-- START OF TASK DATA --

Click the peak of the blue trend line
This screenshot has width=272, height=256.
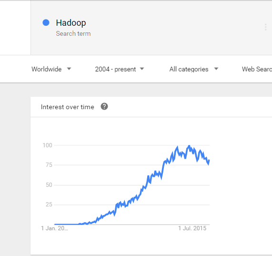tap(189, 146)
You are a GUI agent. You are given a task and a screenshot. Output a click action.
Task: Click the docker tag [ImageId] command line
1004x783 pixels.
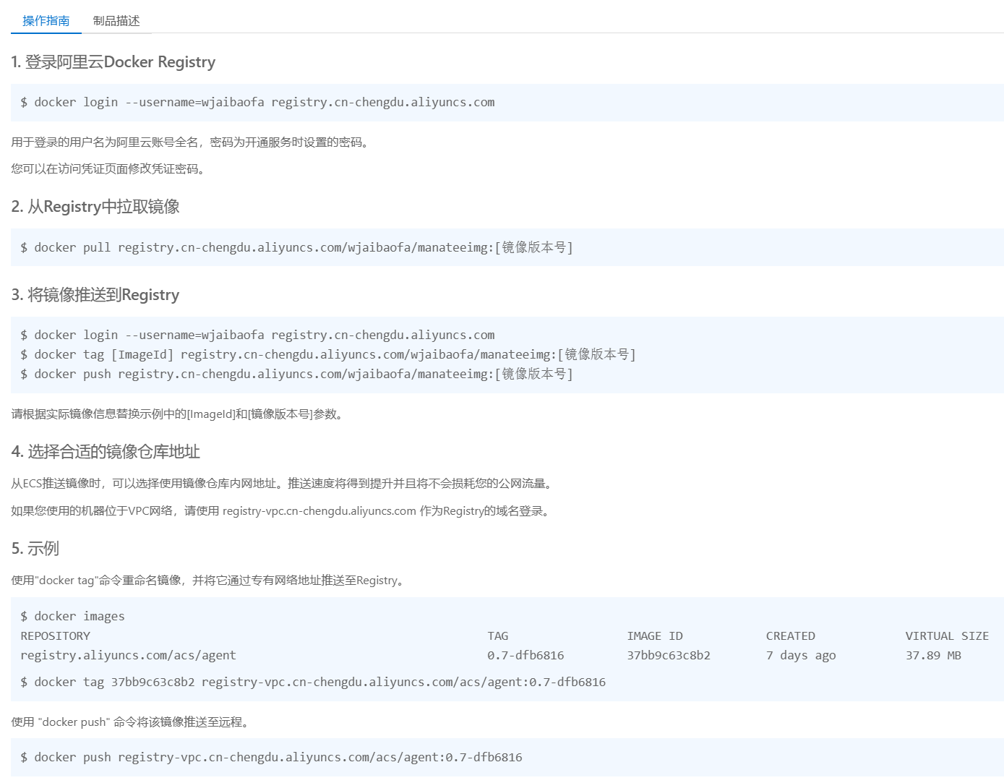tap(327, 355)
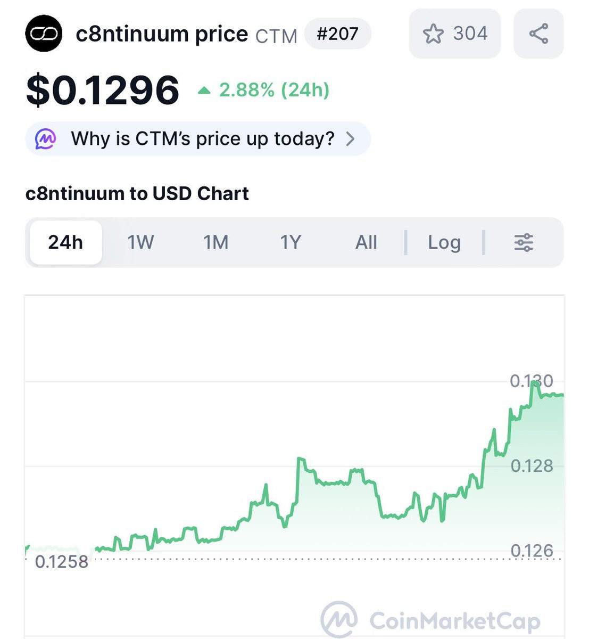The image size is (589, 639).
Task: Click the 0.1258 starting price label
Action: (x=62, y=562)
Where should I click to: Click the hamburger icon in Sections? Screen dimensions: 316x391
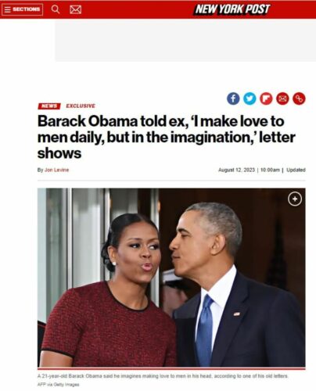tap(7, 9)
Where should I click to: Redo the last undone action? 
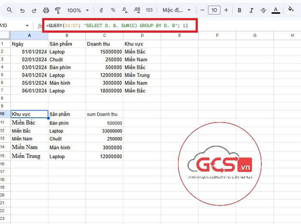tap(34, 10)
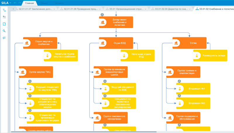Open the shapes palette sidebar icon
The width and height of the screenshot is (234, 133).
4,17
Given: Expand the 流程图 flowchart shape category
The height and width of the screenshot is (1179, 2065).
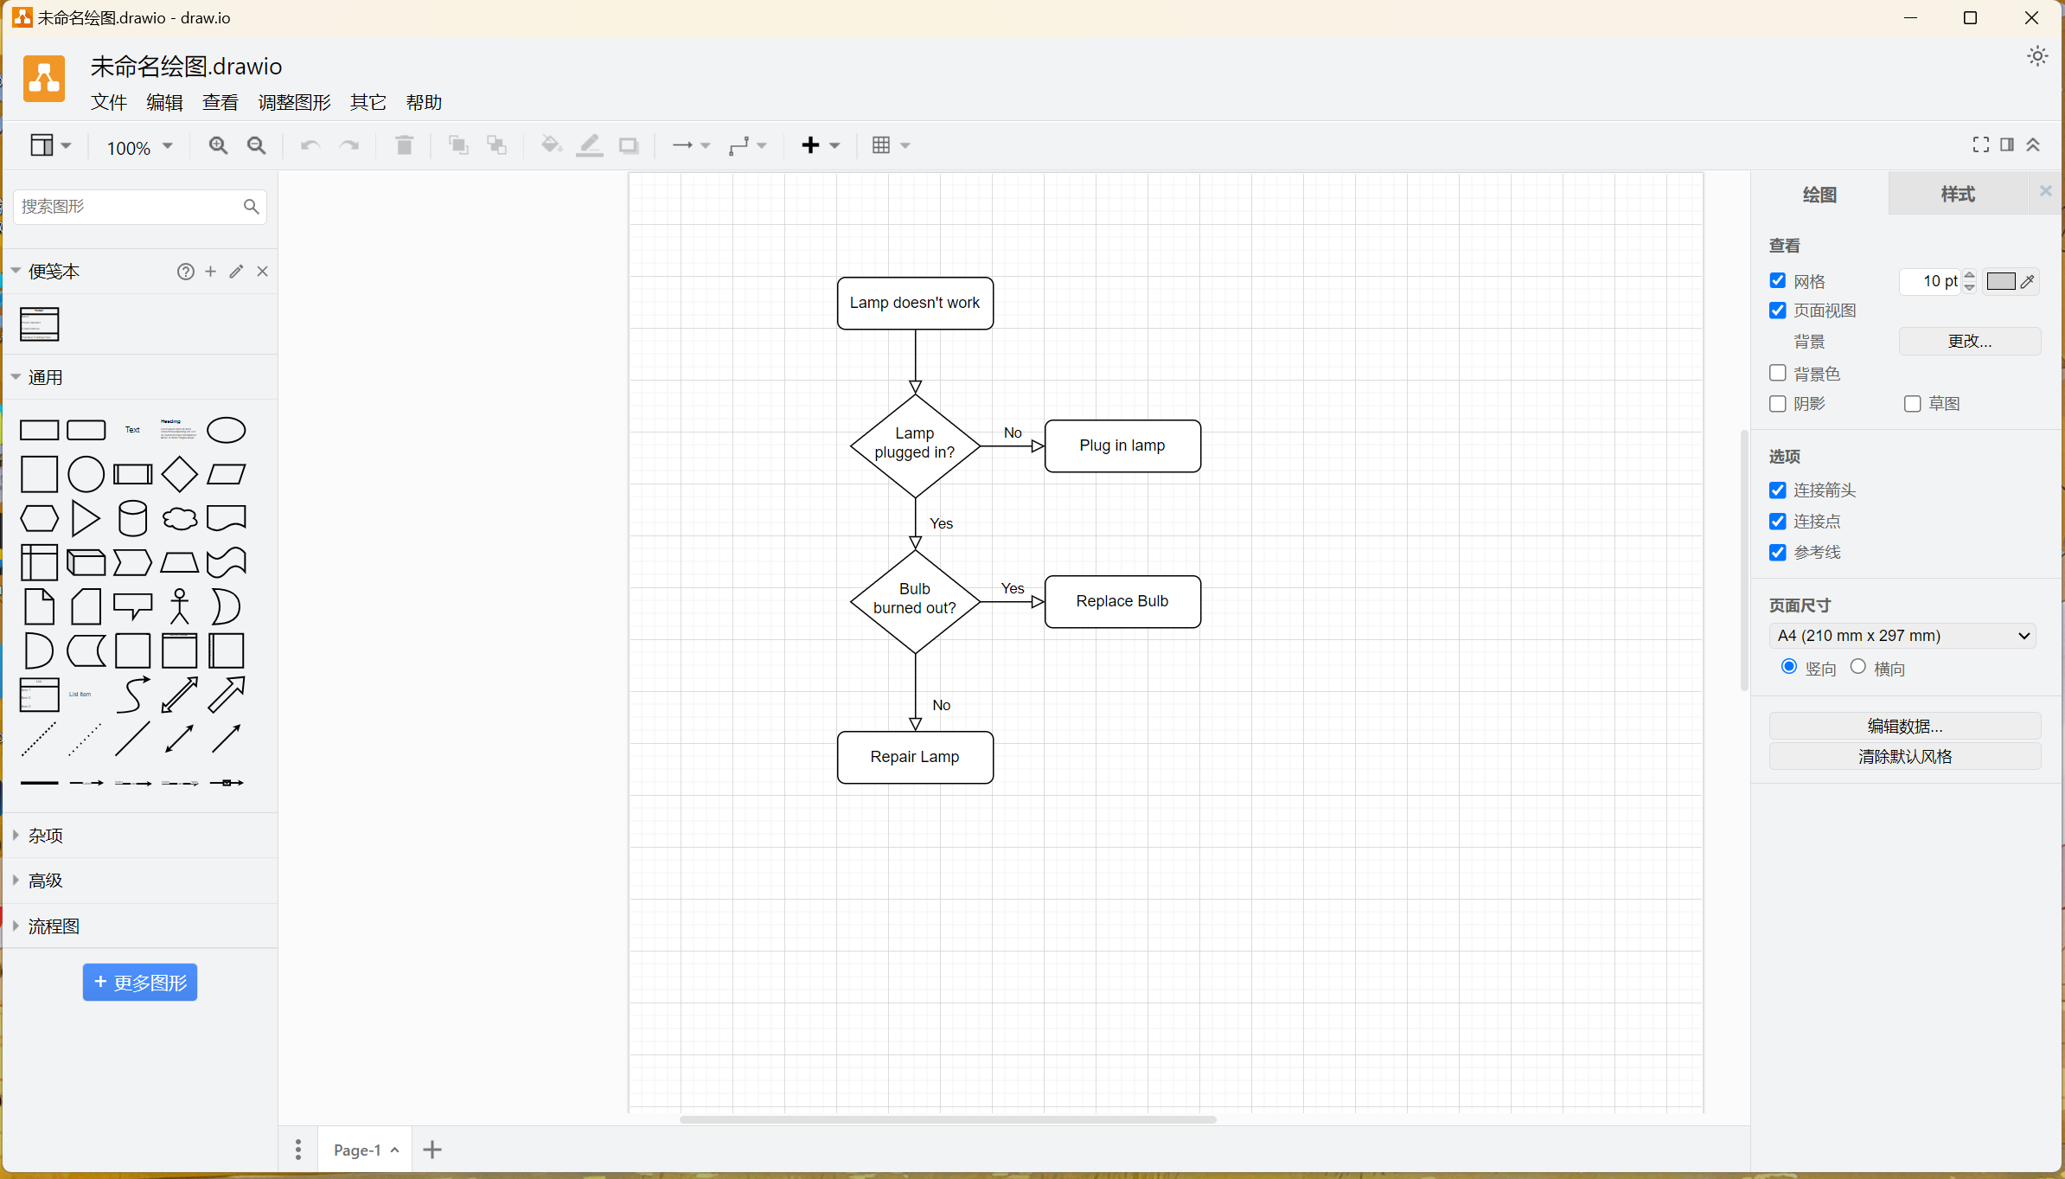Looking at the screenshot, I should tap(54, 926).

-- END OF TASK DATA --

DIRECTIVE
Rewrite the listing above with every "Where should I click to" changed to "Where do I tap to" and nothing else altered. Leave the pictures out of the copy.

RESULT OF THIS TASK
Click the peak of the blue trend line
This screenshot has width=272, height=256.
tap(189, 146)
You are a GUI agent. You are given a task and a screenshot. Output a click action.
Task: Click the docker tag [ImageId] command line
1004x783 pixels.
tap(327, 355)
The image size is (589, 639).
Task: Click the 0.1258 starting price label
Action: (x=62, y=562)
Where do I tap to: Click the hamburger icon in Sections? Screen dimensions: 316x391
tap(7, 9)
Where do I tap to: Redo the last undone action? 
tap(34, 10)
Open the shapes palette sidebar icon
The width and height of the screenshot is (234, 133).
4,17
Given: Expand the 流程图 flowchart shape category
The height and width of the screenshot is (1179, 2065).
Looking at the screenshot, I should tap(54, 926).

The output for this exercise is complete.